At almost every family event, my aunt asks me the same question: “still want to teach?” As I smile and say yes, she wags her head in disappointment and adjusts her hand on her hip. Here comes the “lecture.” I keep my smile on my face as she starts the same rant of how “I’ll never find a job”, or how “the world doesn’t need more teachers.” I want to bring up the fact that only one out of her three grown children have jobs associated with their degrees, but I bite my tongue and nod my head. “You don’t want to teach,” she says loudly, right in my face. But I do want to teach, I really do.
I remember the exact moment when I decided that I wanted to become a teacher. I was sitting in my seventh grade English class learning about adverbial phrases, of all things, and thought to myself, “this is actually really cool.” I wasn’t the type of kid who was interested in solving equations in math class or the kid who got way too excited for science experiments, even if it involved setting something on fire. What interested me was learning new words, diagramming sentences, learning how to write different types of papers, and analyzing literature. I can feel some of you readers cringing already, but bear with me. As much as I loved, and I still really love all of those things, I couldn’t wait to learn new aspects of reading and writing, and when I did learn new things it just clicked with my brain. Other subjects took a long time for me to get a hold of, but this stuff I could actually get a strong grasp of, as if it came naturally. I fell in love with the content of my seventh grade English class, and that’s when I had that A-HA moment to become a teacher.
I wanted, and still want, to give my students a strong and challenging curriculum. Not many English teachers focus on the fundamentals of reading and writing, and I see the effects in college students. I see college students of all ages struggling to form a cohesive sentence, and it really disappoints me, in fact, it makes me livid. And then there’s me- someone who was given possibly the best English education that I could have ever asked for- and I am able to remember the little grammar techniques and rules to guide me in the “write” direction. I want to be able to give my students the education that they deserve- one that is so strong and challenging enough that they have to work hard to remember the little things so that those little things stick and are expanded upon in the years after they walk out of my classroom for the last time.

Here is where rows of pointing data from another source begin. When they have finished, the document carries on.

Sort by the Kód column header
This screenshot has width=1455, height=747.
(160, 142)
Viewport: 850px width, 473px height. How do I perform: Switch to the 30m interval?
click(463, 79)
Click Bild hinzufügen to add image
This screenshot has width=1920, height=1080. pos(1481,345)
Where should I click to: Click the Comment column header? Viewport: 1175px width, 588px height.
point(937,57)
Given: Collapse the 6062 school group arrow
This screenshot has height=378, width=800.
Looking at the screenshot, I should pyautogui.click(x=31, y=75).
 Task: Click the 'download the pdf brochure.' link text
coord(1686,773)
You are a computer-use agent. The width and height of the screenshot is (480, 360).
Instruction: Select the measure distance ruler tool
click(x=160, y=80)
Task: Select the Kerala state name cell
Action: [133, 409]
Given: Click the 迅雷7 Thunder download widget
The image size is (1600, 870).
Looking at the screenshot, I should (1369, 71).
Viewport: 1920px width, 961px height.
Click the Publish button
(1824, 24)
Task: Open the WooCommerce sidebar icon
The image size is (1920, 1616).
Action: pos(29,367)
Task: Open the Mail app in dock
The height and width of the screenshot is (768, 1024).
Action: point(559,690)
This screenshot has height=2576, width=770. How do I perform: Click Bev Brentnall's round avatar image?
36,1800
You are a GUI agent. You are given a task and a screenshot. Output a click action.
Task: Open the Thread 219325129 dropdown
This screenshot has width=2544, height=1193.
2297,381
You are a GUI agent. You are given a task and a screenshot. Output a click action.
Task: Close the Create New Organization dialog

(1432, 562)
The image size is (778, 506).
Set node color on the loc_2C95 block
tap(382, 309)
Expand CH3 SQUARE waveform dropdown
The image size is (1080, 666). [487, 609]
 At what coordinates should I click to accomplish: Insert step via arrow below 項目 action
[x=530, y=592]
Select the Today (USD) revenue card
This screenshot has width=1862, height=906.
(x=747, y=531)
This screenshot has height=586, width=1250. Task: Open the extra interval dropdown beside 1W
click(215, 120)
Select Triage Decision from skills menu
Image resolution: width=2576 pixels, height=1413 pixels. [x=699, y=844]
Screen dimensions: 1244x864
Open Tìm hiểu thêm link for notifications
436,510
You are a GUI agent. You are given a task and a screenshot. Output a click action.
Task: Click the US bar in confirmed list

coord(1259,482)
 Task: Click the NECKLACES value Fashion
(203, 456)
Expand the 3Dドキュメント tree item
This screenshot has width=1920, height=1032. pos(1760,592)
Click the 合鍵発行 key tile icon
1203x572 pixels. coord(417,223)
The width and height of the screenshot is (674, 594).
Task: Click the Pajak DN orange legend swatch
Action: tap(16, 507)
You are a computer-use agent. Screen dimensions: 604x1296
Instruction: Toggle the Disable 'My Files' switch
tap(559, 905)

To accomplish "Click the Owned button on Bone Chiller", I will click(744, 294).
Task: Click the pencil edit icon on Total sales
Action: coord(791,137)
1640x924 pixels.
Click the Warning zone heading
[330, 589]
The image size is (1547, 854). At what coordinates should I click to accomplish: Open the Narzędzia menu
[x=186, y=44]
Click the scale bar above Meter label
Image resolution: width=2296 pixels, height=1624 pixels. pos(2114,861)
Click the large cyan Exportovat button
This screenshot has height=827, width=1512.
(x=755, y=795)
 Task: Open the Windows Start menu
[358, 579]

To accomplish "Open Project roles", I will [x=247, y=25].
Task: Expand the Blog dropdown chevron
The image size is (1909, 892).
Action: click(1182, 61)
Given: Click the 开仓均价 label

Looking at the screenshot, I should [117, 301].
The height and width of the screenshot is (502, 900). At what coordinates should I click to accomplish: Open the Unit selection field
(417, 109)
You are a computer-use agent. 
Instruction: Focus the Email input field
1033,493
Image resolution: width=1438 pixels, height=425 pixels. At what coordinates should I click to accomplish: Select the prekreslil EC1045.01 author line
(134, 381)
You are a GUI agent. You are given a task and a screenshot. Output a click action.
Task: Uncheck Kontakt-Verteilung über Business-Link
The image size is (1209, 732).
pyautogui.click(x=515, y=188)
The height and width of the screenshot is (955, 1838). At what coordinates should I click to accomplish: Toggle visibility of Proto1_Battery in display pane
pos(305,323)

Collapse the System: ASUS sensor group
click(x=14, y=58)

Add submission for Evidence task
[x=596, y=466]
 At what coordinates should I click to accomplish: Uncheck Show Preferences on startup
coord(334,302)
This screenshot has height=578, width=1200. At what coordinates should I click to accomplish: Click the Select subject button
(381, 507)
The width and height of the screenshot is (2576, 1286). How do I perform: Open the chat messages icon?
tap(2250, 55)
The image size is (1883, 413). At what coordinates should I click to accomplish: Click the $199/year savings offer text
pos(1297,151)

As important as content of a course is and how much I want to give my future students material and knowledge that will last them a very long time, I want so much more for my students. I not only want my students to learn more things about English, but I want them to learn more about themselves. I know I won’t be able to change the life of every student that sits in my class, in fact, I already know that some of my students will hate me, and that’s perfectly fine. But I want my future students to realize that I want nothing more than for them to take something from my class that can’t be taught in a textbook. I got lucky by finding my desired career path at such a young age, and I don’t necessarily need my students to know what they want to do for the rest of their lives by the time their time in my class is over, but I do hope that they learn about themselves in that crucial moment in their lives. What type of students they are, how they approach a problem or a new task, how they treat each other, how they view the world and the issues that surround them and so much more. Content is important, but to be able to change the lives of others, of young people who are open to endless possibilities, is what I strive for as a teacher.
“And that,” I tell my aunt, “is why I want to teach.”